### WHAT NEEDS TO BE DONE
Within these entries, which lines include the string "height"? Copy each one.

### SUPPLIED MATERIAL
* * * * * * * * *

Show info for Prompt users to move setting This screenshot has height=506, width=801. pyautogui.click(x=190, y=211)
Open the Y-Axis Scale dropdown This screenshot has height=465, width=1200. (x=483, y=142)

* * * * * * * * *

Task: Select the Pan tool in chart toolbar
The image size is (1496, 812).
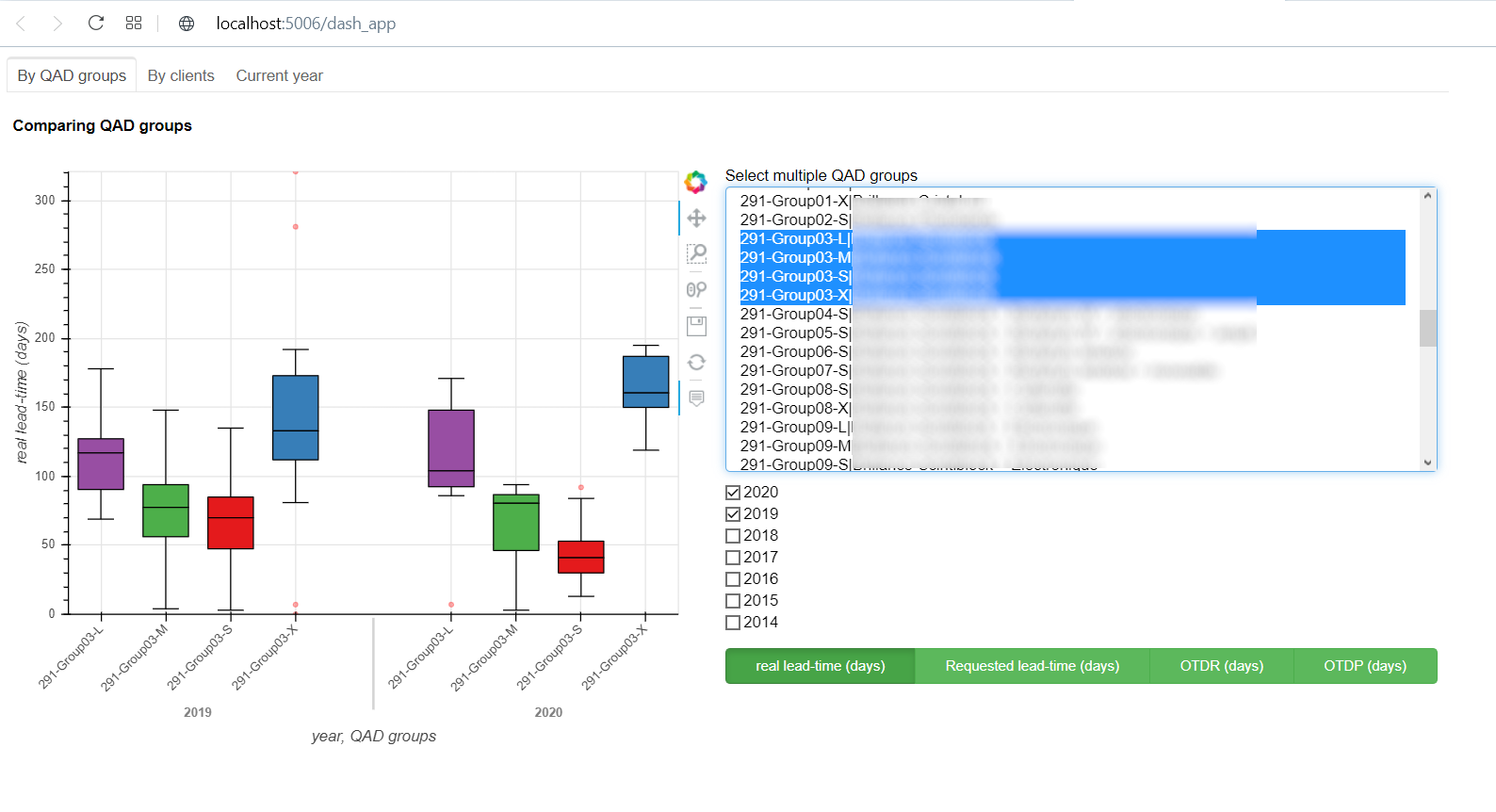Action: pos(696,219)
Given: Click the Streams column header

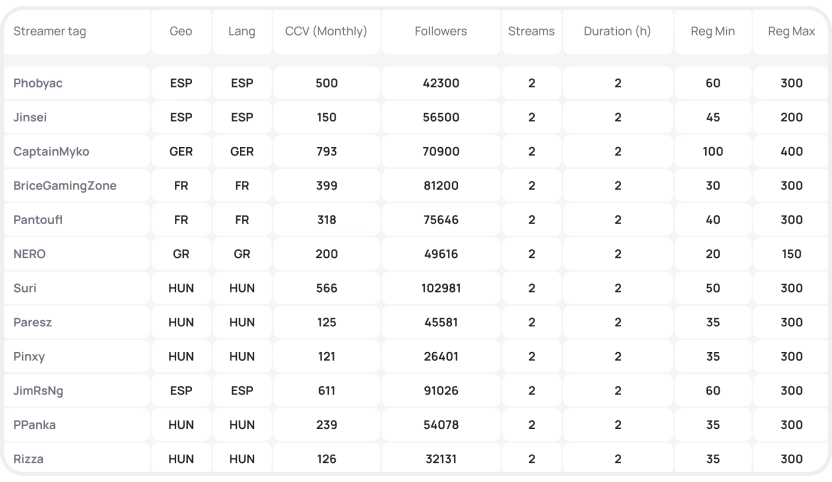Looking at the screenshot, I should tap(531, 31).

* * * * * * * * *

### RESULT BELOW
Show info for Prompt users to move setting This screenshot has height=506, width=801. pyautogui.click(x=190, y=211)
Open the Y-Axis Scale dropdown This screenshot has height=465, width=1200. (x=483, y=142)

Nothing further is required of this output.